This focuses on what might happen if Country X reduced its taxes in the future, but that's not the flaw in the politicians' current reasoning. The politicians aren't making predictions about tax reduction - they're drawing conclusions from the current situation. This doesn't address the core problem with their logic.
This suggests the politicians are confusing 'not hindering' with 'promoting' prosperity. However, the politicians only conclude that high taxes 'do not hinder' prosperity - they're not claiming that high taxes actually promote it. So this isn't the flaw we're looking for.
This is correct. The politicians see that Country X (high taxes) is more prosperous than Country Y (low taxes) and conclude that high taxes don't hurt prosperity. But they completely ignore that these countries might differ in many other crucial ways - natural resources, education systems, geographic advantages, political stability, industrial development, etc. Any of these factors could explain why Country X is more prosperous despite higher taxes. This is a classic flaw of assuming that one factor (taxes) is the only relevant variable.
While it's true that per-capita income and economic growth rate are different measures, this isn't the main flaw in the politicians' reasoning.

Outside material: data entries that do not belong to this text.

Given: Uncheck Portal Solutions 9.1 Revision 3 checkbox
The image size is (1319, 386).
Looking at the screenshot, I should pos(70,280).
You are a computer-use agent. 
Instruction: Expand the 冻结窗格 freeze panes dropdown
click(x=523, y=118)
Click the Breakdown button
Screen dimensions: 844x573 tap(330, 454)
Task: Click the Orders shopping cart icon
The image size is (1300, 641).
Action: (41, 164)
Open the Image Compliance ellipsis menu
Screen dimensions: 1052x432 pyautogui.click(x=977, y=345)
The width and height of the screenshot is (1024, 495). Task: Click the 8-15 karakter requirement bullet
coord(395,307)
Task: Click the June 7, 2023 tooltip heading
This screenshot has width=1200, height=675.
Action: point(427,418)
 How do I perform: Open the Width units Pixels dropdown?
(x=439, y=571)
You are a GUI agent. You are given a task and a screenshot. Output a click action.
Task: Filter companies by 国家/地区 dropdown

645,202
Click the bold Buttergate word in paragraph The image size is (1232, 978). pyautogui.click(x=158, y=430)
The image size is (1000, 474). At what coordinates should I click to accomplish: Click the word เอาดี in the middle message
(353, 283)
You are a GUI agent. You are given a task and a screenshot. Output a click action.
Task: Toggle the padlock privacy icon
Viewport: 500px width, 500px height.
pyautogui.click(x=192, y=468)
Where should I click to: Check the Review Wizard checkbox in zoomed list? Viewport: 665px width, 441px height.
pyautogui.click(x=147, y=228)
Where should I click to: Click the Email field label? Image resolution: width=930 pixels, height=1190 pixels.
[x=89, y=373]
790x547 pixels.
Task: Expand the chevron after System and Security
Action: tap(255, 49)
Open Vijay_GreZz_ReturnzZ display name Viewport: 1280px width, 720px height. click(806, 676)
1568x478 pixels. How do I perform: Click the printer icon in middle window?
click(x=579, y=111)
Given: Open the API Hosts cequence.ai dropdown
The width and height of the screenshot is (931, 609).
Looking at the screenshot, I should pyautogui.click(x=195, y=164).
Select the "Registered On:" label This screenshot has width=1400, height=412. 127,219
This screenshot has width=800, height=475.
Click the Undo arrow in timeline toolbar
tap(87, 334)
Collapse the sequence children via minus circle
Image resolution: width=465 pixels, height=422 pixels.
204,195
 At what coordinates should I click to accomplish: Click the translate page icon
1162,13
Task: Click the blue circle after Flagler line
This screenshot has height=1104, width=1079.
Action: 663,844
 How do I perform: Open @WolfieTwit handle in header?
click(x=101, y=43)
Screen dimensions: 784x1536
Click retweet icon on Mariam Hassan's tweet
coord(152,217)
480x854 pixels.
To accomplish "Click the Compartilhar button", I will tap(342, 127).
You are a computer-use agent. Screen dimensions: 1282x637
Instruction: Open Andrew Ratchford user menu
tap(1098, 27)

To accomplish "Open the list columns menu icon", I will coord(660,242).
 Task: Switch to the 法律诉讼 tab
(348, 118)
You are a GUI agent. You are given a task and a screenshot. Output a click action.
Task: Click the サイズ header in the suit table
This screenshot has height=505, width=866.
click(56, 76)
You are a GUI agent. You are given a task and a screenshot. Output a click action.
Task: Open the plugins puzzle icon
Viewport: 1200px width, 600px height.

They're trying to evaluate the impact of taxes on national prosperity, and per-capita income is actually a reasonable measure of prosperity for this purpose.
This gets the politicians' position backwards. The politicians aren't assuming the economists are correct - they're actually using the Country X vs. Y example to argue against the economists' thesis. They think they've found evidence that contradicts the economists' view, so this choice mischaracterizes their reasoning.